There are also loan categories that are expected to prepay very fast. Chief among these are “super-conforming” or “jumbo-conforming” loans, i.e., loans issued in high-cost areas where the regular conforming-balance limit (currently $417K) is overridden. These loans tend to exhibit very fast prepayments, and their speeds are very sensitive to relatively small refinancing incentives; the fixed refinancing costs are easily offset by the monthly savings on the large loan balances. Deliverable pools can only be backed by a maximum of 10% of super-conforming loans, with the remainder pooled and traded separately at a concession to TBAs.
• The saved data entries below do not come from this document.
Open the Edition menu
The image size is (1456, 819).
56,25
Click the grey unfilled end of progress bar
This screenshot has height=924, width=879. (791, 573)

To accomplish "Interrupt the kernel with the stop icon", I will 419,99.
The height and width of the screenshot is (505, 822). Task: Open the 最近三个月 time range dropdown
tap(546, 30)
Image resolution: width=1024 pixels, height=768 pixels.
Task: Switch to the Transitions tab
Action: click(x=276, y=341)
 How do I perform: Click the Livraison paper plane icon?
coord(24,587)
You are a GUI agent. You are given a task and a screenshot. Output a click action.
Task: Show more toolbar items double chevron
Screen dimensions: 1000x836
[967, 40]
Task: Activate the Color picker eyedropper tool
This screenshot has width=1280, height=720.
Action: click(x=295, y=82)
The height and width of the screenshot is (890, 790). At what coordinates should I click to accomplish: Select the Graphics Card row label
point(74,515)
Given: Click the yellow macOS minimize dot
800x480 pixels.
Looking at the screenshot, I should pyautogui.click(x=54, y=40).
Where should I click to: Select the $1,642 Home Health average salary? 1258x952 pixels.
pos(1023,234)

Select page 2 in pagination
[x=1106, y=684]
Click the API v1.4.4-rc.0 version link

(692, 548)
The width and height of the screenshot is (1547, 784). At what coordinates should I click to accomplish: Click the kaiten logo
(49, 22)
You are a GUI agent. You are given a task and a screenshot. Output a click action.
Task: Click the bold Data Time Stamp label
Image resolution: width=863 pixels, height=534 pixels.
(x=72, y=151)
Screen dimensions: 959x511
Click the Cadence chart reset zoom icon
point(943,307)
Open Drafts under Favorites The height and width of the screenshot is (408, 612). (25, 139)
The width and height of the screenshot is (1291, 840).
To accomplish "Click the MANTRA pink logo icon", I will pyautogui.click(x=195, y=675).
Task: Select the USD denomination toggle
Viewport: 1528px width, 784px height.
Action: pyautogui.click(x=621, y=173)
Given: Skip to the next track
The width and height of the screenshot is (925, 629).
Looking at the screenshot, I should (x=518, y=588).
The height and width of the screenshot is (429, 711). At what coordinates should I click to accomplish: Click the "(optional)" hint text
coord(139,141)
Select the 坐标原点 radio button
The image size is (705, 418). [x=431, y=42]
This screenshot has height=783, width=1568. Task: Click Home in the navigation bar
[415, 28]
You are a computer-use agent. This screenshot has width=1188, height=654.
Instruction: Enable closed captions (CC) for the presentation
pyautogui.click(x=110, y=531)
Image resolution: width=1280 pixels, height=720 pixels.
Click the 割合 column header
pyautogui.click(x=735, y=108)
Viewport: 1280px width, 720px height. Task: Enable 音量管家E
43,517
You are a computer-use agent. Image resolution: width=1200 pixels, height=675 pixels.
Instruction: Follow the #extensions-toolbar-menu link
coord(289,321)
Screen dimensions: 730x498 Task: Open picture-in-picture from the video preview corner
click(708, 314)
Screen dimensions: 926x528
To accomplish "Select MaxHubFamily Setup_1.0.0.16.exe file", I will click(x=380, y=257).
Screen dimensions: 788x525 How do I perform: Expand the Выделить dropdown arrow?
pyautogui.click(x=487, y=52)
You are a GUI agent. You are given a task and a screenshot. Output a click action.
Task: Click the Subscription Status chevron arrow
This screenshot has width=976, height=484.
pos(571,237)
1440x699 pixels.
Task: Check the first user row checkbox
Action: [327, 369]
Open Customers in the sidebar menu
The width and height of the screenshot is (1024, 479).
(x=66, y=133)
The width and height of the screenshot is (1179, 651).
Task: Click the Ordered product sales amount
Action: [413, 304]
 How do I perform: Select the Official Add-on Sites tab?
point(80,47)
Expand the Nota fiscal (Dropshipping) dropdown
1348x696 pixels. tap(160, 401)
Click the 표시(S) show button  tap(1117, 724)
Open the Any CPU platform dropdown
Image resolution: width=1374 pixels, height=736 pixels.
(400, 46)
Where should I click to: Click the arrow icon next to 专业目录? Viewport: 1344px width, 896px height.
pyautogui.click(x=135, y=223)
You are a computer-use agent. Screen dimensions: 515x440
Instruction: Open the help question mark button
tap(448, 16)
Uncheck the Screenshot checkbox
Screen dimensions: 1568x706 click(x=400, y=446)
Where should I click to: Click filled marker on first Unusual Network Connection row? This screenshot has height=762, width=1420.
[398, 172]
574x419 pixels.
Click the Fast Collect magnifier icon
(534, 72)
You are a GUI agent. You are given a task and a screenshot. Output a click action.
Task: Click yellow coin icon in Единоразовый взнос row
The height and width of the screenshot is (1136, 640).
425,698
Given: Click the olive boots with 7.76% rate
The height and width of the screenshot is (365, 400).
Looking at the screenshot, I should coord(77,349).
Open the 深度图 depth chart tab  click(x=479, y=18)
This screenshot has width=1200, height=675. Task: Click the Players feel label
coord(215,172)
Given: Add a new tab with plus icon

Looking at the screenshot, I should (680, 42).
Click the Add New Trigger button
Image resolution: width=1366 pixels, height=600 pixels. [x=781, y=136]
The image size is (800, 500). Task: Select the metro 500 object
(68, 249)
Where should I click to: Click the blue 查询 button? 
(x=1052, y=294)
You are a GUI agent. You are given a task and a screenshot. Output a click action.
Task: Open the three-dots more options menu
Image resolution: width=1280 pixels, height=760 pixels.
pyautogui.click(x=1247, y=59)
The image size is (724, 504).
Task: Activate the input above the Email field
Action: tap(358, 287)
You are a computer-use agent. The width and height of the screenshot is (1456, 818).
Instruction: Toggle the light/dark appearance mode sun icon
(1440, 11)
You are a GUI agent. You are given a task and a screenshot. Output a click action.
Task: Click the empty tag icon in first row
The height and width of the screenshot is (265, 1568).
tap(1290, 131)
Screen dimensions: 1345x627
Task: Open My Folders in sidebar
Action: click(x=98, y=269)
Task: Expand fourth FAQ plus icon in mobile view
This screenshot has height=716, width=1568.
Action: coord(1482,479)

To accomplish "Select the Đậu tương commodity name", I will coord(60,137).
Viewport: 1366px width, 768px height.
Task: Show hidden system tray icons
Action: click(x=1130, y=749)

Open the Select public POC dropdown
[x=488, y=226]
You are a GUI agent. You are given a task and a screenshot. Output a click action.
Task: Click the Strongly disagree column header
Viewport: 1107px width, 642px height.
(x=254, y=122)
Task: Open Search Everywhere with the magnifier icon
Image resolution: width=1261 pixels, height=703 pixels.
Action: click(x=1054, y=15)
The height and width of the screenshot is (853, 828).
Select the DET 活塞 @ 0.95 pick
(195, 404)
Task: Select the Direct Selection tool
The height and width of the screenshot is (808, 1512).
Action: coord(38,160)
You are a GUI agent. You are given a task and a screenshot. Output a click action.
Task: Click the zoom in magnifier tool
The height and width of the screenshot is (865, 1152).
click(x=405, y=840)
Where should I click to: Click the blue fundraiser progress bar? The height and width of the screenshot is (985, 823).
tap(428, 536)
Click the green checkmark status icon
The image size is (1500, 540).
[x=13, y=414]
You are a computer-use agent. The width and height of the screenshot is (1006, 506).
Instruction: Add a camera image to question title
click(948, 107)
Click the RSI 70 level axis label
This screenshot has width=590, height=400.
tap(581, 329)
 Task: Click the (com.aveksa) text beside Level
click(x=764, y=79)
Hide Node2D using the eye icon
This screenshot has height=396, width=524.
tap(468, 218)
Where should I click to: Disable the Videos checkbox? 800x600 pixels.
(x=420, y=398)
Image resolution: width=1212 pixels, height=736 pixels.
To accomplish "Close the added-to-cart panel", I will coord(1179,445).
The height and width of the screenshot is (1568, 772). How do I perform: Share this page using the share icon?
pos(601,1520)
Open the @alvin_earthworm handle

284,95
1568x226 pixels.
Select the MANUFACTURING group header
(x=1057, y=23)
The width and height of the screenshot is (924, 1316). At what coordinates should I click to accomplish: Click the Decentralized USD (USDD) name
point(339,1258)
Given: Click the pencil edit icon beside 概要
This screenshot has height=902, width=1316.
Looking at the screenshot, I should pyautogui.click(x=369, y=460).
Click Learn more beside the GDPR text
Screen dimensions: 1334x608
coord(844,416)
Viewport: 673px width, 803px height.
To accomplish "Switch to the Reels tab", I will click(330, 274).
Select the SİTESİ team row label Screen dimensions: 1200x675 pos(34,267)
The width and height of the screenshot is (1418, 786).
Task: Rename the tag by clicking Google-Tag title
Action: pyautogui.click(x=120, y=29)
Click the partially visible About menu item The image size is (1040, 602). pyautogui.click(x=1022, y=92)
Prepayment Profiles and the S-Curve
It’s important to understand that “favorable” prepayment performance does not necessarily translate to “slow” speeds. For example, holding pools or securities that consistently prepay slowly would serve as a major drag on performance when rates rise significantly and the MBS in question are trading at a discount to par. This is especially true for pools that cannot be delivered into TBAs, such as those backed by loans with LTVs greater than 105%, as discussed below. A more useful way to consider prepayment performance is based on the overall prepayment profile of either a single security or a cohort. This involves measuring and/or predicting the prepayment speeds of the assets in question in different interest rate environments, i.e., scenarios where rates are assumed to both decline and rise. The best way to gauge a profile is through a charting technique called an “S-curve,” which shows prepayments on the vertical axis and “rates” (or, more accurately, refinancing incentives) on the horizontal. The accompanying illustration shows hypothetical “steep” and “flat” prepayment S-curves. The flat curve is distinguished by relatively fast out-of-the-money speeds (i.e., in negative incentive scenarios) and relatively slow in-the-money speeds where the note rates of existing loans are higher than the prevailing level of rates. By contrast, the steep S-curve shows slow speeds in rising rate scenarios and very fast speeds when the assets have a refinancing incentive. Given the impact of prepayments on returns and risks discussed in previous reports, the flatter profile is clearly more desirable. Therefore, while investors in the current low rate regime typically seek loan attributes that mute prepayment speeds, managers seeking enhanced performance in a variety of rate scenarios will try to identify loans that have the flattest possible profile and, more to the point, exhibit relatively fast speeds in the absence of a refinancing incentive.